1-9. Intake Energy Data

#計算第一天攝入熱量
df_D1EI <- DR1 %>% 
  #選取欲使用的columns
  select(SEQN, DR1IKCAL) %>% 
  #將相同編號聚集
  group_by(SEQN) %>% 
  #計算第一天所攝取總熱量
  summarise(d1_totalEnergyIntake=sum(DR1IKCAL, na.rm=T)) %>% 
  #若攝入熱量為0則改記成為遺漏值(NA)
  mutate(d1_totalEnergyIntake=na_if(d1_totalEnergyIntake,0)) %>% 
  #將資料格式改為tibble
  tibble::as.tibble()

#計算第二天攝入熱量
df_D2EI <- DR2 %>% 
  #選取欲使用的columns
  select(SEQN, DR2IKCAL) %>% 
  #將相同編號聚集
  group_by(SEQN) %>% 
  #計算第二天所攝取總熱量
  summarise(d2_totalEnergyIntake=sum(DR2IKCAL, na.rm=T)) %>% 
  #若攝入熱量為0則改記成遺漏值(NA)
  mutate(d2_totalEnergyIntake=na_if(d2_totalEnergyIntake,0)) %>% 
  #將資料格式改為tibble
  tibble::as.tibble()

df_energy <- 
  #合併兩天資料
  left_join(df_D1EI, df_D2EI, by="SEQN") %>% 
  #計算熱量一天或是兩天平均
  mutate(avg_engy=ifelse(is.na(d2_totalEnergyIntake), d1_totalEnergyIntake, 
                         (d2_totalEnergyIntake+d1_totalEnergyIntake)/2)) %>% 
  #選取個案編號與計算結果
  select(SEQN, avg_engy) %>% 
  #將資料格式改為tibble
  tibble::as.tibble()

#與先前資料合併
data <- left_join(data, df_energy, by="SEQN")

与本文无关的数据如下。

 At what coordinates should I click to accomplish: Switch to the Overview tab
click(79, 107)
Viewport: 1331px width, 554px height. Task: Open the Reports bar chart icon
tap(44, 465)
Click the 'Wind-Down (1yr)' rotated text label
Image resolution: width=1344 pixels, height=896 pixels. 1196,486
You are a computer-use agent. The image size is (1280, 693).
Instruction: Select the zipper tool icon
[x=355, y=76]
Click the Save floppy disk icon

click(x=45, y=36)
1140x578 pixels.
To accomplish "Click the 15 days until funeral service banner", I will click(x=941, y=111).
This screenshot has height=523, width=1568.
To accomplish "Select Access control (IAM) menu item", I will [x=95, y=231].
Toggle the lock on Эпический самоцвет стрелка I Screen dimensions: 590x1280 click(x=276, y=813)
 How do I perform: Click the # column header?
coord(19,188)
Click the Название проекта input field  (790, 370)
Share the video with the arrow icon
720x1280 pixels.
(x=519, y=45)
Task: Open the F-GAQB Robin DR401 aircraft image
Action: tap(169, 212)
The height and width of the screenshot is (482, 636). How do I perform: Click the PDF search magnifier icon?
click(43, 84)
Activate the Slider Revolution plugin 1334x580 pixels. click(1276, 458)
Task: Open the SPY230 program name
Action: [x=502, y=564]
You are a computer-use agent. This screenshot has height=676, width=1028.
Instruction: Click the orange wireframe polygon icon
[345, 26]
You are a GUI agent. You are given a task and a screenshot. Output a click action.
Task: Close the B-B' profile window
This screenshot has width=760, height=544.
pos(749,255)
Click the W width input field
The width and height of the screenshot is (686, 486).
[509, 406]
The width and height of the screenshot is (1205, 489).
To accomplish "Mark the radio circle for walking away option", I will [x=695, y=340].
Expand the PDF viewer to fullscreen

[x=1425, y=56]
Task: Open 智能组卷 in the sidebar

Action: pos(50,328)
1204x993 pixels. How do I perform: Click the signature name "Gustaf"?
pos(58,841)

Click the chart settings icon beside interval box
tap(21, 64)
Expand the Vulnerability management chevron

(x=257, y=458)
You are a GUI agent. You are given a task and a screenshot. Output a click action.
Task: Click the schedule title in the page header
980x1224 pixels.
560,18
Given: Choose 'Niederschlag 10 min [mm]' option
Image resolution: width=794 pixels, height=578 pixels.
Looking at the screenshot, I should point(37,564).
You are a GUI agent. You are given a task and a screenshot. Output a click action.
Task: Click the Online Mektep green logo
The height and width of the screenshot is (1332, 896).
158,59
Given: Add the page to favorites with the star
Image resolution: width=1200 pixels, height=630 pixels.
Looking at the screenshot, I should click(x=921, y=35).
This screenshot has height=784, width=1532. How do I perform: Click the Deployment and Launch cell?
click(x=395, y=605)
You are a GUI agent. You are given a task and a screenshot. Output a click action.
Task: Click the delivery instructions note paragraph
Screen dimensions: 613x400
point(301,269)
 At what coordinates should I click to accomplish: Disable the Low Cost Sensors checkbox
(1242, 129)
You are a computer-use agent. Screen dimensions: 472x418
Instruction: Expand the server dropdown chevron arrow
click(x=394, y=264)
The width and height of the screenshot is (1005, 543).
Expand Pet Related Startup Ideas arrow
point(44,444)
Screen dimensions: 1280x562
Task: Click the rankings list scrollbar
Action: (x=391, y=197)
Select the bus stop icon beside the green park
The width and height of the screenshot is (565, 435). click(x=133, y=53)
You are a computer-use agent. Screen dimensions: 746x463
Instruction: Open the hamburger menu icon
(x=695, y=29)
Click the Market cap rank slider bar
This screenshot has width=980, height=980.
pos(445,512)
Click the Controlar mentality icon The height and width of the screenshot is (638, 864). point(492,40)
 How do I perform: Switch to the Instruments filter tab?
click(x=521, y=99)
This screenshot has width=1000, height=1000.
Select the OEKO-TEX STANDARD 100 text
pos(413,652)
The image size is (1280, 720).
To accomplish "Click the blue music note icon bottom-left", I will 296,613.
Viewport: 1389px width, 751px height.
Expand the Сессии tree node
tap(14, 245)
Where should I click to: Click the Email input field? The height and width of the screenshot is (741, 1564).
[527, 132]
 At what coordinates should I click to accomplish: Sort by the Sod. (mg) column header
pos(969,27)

1-10. On Special Diet or not

special_diet <- DRQD1 %>% 
  #選取欲使用columns
  select(SEQN, DRQSDIET) %>% 
         #將遺漏值或紀錄為不知道(9)者都記為遺漏值
  mutate(spcl_dt=ifelse(is.na(DRQSDIET) | DRQSDIET==9, NA, DRQSDIET), 
         #改資料為factor格式
         spcl_dt=factor(spcl_dt, labels=c("Yes", "No"))) %>% 
  #選取個案編號與整理結果
  select(SEQN, spcl_dt) %>% 
  #將資料格式改為tibble
  tibble::as.tibble()

#與先前資料合併
data <- left_join(data, special_diet, by="SEQN")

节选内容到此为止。